# [PAGE EXTRACT]
↓

They drove us all over the city and beyond, giving us a more detailed tour than we could have ever paid for. On our second full day in Tallinn, we packed up Erkki’s Mini and headed to Estonia’s summer capital, which was just as freezing as the city—oh, I failed to mention it was in the 70’s the week before but topped 50 during my visit, of course—but the light couldn’t have been more spectacular.
We went to an all-night party in an artists’ studio, after which I was made to drive a stick shift for just the second time in my life (the first—alone in the Pyrenees—not ending so favorably) at 5am to a “barn” where we were all sleeping, as per the norm, I was the only one sober (our second straight night of being out that late, mind you). Designated driver, story of my life. Luckily, it’s light about 22 hours a day at the moment, but it still wasn’t an enjoyable experience. The three in the back had enough common sense to keep quiet and not laugh every time I stalled, which was smart on their part, as Erkki manned the gears and coached me through shifting. Note to self: Must learn stick before going on The Amazing Race.
When we got to this “barn,” I half expected us to be sleeping in the hay with horses as stallmates, but instead said barn was a cute little cabin where we all slumbered side by side on the floor—me and 30 of my closest Estonian pals.
We got up, had more sandwiches for breakfast—oh, how I began to long for my banana nut Cheerio’s—then hit the road back to Tallinn.
Along the way, Kata and Erkki kept pulling over unannounced. As they were speaking Estonian, Hanna and I hadn’t the slightest clue what was going on. They didn’t care to inform us either.

↑

# [REQUIRED TASKS]
A. In the Estonia travel account, what car did the group pack up on the second full day in Tallinn?
B. Reproduce the Estonia travel account from "When we got" up to and including "inform us either.".
The entries have no connection to the Estonia travel account.

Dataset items
↓

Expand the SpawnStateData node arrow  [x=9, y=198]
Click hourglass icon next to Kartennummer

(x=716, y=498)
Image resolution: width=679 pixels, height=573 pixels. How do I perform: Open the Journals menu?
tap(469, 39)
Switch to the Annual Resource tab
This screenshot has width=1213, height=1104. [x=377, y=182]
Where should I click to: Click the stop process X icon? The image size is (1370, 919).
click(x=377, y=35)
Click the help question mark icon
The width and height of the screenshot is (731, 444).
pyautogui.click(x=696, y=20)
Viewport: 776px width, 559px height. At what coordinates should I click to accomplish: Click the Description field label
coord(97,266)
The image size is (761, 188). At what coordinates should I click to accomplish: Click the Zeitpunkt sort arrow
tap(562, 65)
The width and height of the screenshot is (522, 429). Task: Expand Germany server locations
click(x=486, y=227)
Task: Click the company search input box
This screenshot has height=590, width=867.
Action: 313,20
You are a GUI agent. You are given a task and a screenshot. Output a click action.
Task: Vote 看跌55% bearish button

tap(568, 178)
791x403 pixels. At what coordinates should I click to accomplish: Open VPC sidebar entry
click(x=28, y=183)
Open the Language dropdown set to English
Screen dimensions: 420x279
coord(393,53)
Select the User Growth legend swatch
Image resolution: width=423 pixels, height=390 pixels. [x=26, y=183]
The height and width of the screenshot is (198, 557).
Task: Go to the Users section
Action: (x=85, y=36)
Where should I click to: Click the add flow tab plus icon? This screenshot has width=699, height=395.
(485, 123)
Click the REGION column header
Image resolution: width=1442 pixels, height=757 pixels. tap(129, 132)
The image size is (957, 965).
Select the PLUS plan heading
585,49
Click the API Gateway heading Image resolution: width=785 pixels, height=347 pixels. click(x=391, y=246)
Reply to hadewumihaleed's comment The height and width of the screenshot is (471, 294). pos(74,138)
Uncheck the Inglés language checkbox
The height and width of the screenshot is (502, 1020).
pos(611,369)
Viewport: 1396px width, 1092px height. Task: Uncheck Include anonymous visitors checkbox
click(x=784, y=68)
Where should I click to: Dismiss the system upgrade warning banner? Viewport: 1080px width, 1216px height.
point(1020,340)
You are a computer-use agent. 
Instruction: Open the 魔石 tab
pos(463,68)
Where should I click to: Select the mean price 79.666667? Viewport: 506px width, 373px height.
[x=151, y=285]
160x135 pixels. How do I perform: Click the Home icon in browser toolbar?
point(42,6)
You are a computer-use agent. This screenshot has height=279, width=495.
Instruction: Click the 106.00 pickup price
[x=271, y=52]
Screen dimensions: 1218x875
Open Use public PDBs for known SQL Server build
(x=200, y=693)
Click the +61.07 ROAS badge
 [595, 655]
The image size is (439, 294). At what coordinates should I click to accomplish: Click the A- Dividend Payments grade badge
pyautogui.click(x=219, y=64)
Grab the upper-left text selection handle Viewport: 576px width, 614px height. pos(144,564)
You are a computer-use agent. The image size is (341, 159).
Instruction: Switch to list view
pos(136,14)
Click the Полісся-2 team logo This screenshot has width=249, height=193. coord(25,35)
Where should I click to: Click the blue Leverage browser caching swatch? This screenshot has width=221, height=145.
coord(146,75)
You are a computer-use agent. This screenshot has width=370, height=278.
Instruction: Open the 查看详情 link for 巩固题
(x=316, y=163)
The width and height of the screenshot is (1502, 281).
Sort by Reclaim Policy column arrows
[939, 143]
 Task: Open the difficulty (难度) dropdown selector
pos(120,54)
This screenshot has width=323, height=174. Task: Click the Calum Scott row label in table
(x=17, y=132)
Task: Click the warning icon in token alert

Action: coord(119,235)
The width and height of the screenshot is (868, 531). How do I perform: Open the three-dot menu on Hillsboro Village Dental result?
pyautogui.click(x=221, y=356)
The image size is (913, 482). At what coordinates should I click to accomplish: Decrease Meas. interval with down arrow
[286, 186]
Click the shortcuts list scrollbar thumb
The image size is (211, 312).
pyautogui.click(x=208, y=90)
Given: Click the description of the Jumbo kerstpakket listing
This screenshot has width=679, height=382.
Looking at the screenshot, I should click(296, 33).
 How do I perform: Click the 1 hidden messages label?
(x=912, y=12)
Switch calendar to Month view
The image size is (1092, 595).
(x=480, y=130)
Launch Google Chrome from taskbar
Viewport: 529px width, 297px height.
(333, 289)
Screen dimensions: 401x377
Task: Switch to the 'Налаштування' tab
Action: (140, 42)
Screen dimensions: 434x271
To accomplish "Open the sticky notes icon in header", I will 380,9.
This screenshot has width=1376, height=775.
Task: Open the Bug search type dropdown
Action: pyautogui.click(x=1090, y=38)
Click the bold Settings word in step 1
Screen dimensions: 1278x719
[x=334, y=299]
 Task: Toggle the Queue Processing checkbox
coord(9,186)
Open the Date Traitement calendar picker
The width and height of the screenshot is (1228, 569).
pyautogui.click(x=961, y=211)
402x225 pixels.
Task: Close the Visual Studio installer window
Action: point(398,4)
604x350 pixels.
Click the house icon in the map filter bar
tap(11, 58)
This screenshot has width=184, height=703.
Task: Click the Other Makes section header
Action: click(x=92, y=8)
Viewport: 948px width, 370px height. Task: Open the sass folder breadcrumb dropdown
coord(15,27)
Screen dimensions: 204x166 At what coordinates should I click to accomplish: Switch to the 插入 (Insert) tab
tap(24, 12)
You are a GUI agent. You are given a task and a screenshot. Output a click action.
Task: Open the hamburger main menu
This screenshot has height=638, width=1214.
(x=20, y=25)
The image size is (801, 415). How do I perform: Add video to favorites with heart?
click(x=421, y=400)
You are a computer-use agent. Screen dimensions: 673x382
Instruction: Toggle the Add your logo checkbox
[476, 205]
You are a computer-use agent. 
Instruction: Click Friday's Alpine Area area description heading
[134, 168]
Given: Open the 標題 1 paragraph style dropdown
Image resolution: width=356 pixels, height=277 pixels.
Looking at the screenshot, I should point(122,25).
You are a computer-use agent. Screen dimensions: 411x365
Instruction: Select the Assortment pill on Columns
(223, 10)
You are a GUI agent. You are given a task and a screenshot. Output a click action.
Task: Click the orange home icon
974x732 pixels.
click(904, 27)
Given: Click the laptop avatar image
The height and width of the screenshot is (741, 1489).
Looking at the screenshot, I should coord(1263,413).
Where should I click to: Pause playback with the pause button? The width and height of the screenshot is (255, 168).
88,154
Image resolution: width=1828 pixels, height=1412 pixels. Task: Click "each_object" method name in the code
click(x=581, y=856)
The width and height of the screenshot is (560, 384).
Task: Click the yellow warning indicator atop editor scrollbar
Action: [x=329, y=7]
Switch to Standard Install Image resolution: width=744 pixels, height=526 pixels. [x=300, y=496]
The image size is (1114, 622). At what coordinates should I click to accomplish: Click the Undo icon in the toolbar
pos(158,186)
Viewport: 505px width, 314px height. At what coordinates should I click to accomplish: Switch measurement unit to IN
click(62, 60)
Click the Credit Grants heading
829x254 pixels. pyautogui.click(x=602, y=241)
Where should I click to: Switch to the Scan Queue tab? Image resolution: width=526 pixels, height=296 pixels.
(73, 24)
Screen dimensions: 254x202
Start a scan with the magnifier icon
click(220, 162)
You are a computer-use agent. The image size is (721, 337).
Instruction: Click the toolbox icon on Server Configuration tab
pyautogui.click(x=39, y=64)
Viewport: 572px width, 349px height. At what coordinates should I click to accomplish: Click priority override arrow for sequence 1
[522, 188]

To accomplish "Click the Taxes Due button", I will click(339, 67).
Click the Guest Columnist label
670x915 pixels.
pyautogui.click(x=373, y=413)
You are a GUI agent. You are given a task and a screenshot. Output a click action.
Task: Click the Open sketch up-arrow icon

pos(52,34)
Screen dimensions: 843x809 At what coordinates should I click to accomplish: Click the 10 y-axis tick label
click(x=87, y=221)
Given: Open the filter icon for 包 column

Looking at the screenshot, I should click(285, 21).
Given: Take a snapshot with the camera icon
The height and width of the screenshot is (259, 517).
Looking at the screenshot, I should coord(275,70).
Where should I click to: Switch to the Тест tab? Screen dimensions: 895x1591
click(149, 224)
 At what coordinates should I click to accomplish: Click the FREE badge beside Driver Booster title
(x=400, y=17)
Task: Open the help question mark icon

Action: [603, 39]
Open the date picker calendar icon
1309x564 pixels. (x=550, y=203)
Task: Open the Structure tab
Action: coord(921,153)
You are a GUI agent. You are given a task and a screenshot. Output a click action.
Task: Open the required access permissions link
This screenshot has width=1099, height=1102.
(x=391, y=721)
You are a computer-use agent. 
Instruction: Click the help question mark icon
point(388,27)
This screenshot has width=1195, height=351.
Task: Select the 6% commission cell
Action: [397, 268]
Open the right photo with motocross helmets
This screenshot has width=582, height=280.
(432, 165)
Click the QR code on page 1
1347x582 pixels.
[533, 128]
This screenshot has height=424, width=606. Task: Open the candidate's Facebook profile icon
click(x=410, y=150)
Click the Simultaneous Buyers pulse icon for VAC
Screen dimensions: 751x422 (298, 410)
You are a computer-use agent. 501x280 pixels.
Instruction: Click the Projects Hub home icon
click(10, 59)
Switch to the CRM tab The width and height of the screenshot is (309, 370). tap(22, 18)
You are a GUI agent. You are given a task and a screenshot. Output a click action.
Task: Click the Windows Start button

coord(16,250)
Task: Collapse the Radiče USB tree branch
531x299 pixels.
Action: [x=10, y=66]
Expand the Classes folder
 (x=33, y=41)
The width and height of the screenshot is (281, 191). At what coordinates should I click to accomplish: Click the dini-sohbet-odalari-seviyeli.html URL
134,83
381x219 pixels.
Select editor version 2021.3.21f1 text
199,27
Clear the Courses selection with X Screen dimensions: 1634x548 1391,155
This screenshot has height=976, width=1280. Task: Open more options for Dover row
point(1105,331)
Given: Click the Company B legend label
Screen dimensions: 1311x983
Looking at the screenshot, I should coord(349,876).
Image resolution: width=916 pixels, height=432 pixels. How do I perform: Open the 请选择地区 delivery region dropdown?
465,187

↑

# [SOLUTIONS PER TASK]
A. Erkki's Mini.

B.
When we got to this “barn,” I half expected us to be sleeping in the hay with horses as stallmates, but instead said barn was a cute little cabin where we all slumbered side by side on the floor—me and 30 of my closest Estonian pals.
We got up, had more sandwiches for breakfast—oh, how I began to long for my banana nut Cheerio’s—then hit the road back to Tallinn.
Along the way, Kata and Erkki kept pulling over unannounced. As they were speaking Estonian, Hanna and I hadn’t the slightest clue what was going on. They didn’t care to inform us either.